15.2.11

Asking for a Raise and Other Truly Terrifying Things

When I shared my goals for 2011, many of you commented that you would also like to be more assertive. It's hard, isn't it? For me, it's a struggle and gives me all sorts of anxiety. How do you share how you feel and what you want without the other party loathing you in the end? How do you do it without being seen as difficult, picky, argumentative, entitled, and just all around not nice?

I also feel like whenever I DO assert myself, I get weird reactions from people. They get defensive. They look uncomfortable. They don't expect me to even fathom ever being unhappy. What's a cute little Asian girl like yourself capable of complaining about? Shouldn't you be drawing unicorns in your Hello Kitty notebook?

My goal to be more assertive came to the forefront of my mind when I listened to this today.
On NPR, they featured this story about women and how they don't ask for raises, and that this may be a large factor as to why there is a wage gap (women make 78 cents to every dollar a man makes.) A research study had one man, and one woman, ask for a raise with the same exact speech. Observers noted that the man was seen as well deserving for the raise, but the woman? She was viewed as aggressive and unlikable. Great.

Despite my awkwardness and anxiety-laced talking problem, I have indeed asked for a raise. Many times. But if it weren't for someone encouraging me (thank you sister,) I would have just sulked back into my chair. Like the women in the story, I really needed that push and counseling.

Since some of you expressed that assertiveness is something to aspire towards, I'm going to share what I did, because 78 cents per every dollar? We just can't have that.

1. I practiced. I'm blessed that I have two older sisters to lend me advice, and so I would rehearse what to say. The bullet points to hit. The key factors as to why I am awesome. Write them down and say them out loud.

2. I brought documents or examples that highlighted my work.

3. I didn't drink caffeine because pure adrenaline was enough to fuel me. I wanted to stay as calm as possible and let as little emotion show as possible.

4. I really, truly believed that I deserved what I was asking for, and I think that was really the key in overcoming my sheepishness.

5. I talked and talked and talked to people I trust before and after any negotiation.  They are probably tired of hearing my voice by now.

Do you have a hard time asking for what you want? Does anyone else have suggestions on how to ask for a raise?
Moo

4 comments:

ruthy ann said...

They major point is to have documentation of your work. You have to truly believe you deserve it..walk in expecting a raise because you're worthy of it instead of approaching it as "asking."

Brandi {not your average ordinary} said...

I've done it before too. Definitely coming prepared with documents helps. My biggest challenge now is being assertive with misbehaving students in my class.

Chic 'n Cheap Living said...

I haven't before but definitely would! Good list and I will have to do that when I do ask for one!

MayLove said...

I have a really hard time asking for what I want, and also standing up for myself.

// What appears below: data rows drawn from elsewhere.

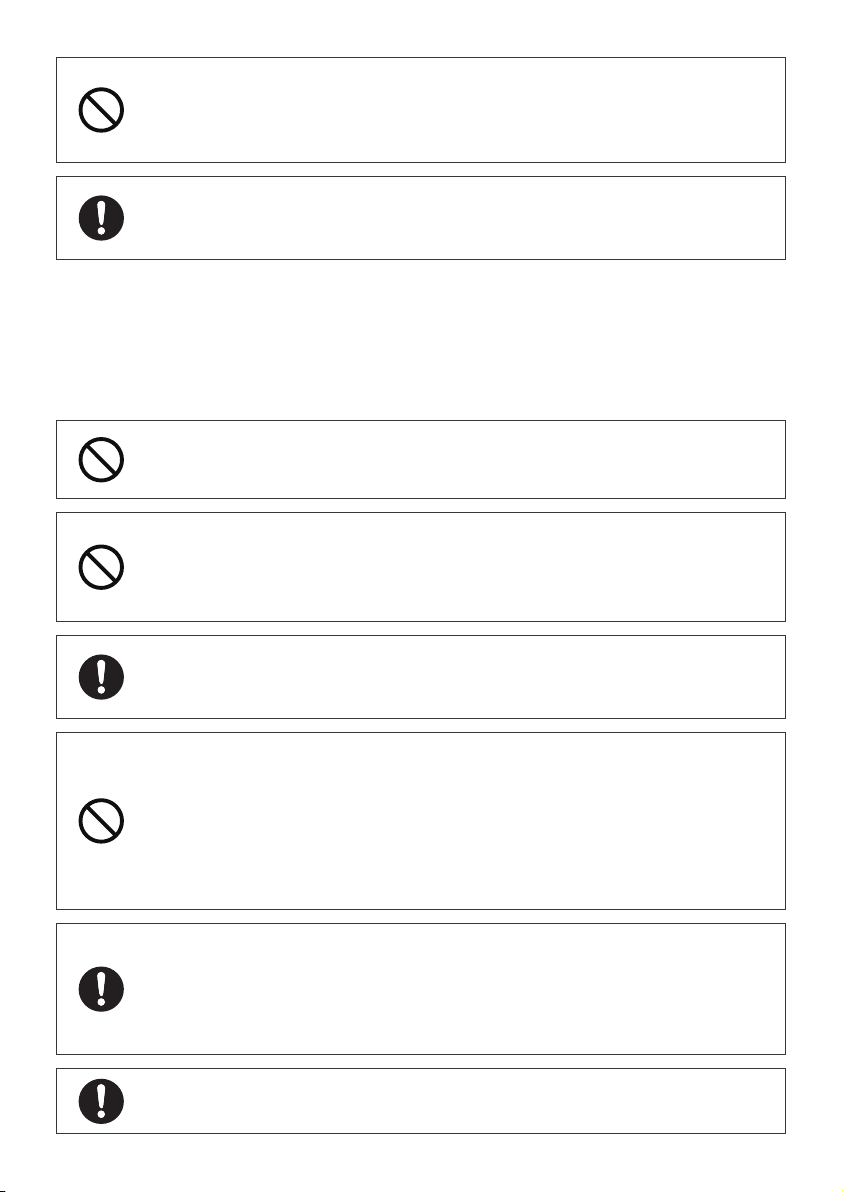This screenshot has height=1192, width=843.
Task: Click empty text area of the topmost box
Action: (456, 110)
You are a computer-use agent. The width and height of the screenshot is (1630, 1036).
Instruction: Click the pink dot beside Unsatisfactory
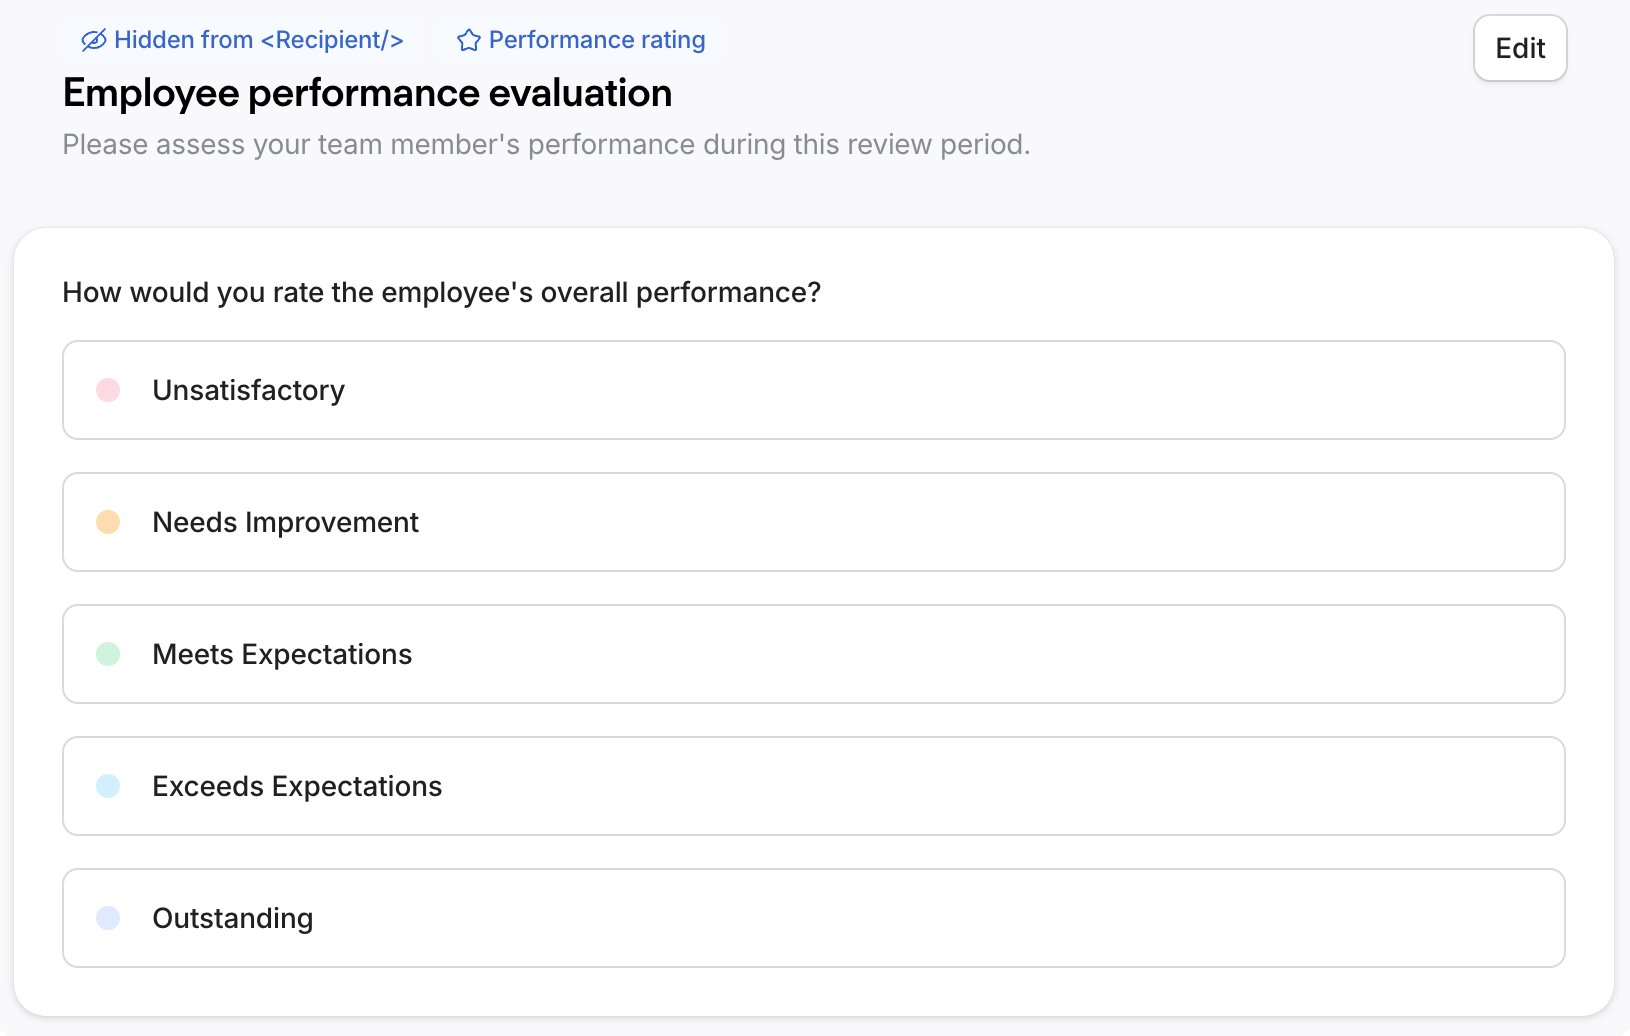pyautogui.click(x=108, y=390)

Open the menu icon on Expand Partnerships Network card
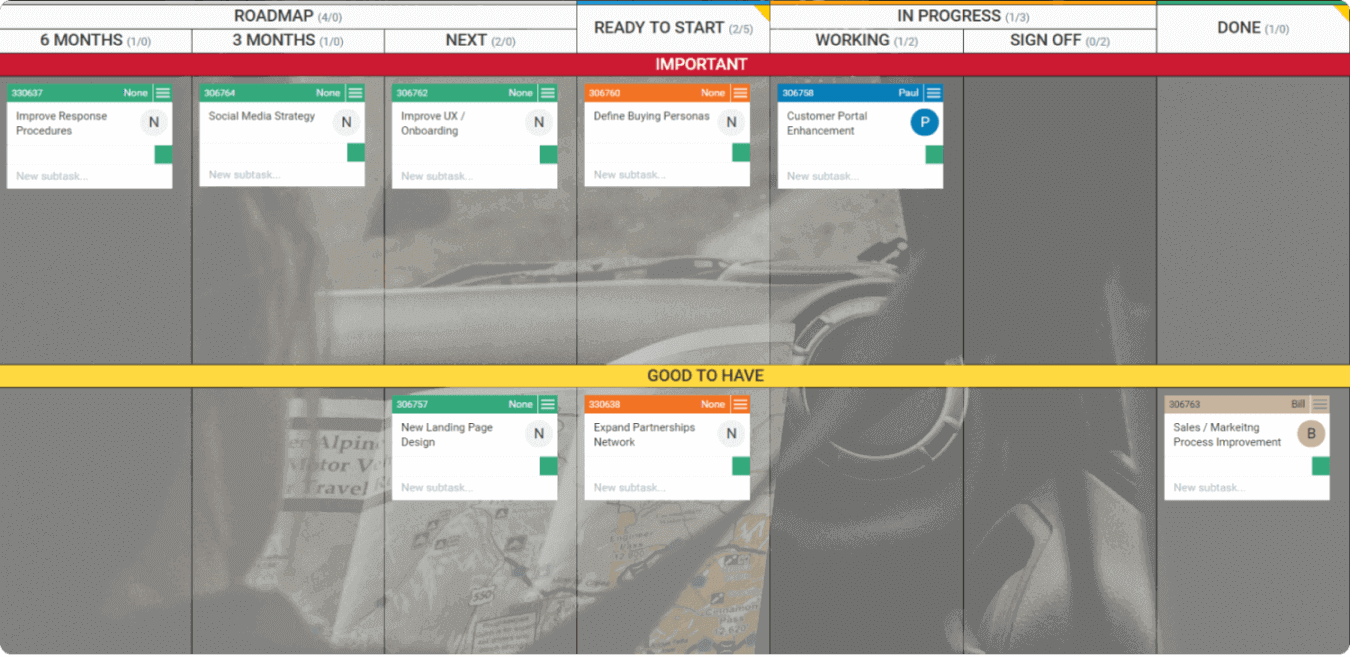[x=741, y=404]
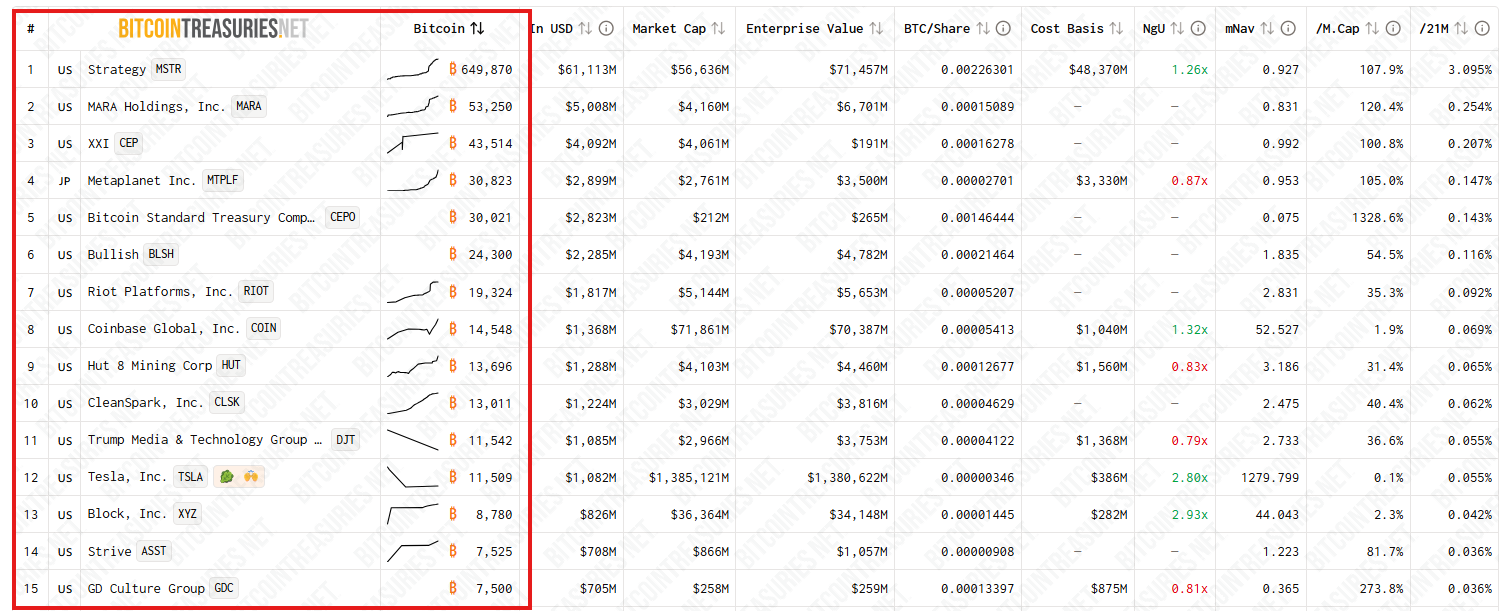
Task: Click the praying hands badge beside TSLA
Action: [250, 476]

Luckily I work for a company where a yearly percentage raise is standard; you don't ever ask for raises (unless you're negotiating terms of a promotion I assume). I would love to be more assertive in general though. I'm sure a lot of people, maybe especially women, do. That 78 cents crap is ridiculous and I think that's up from 70 cents not long ago. How is this still ok???? How do they justify it? BS, baby, BS!!!!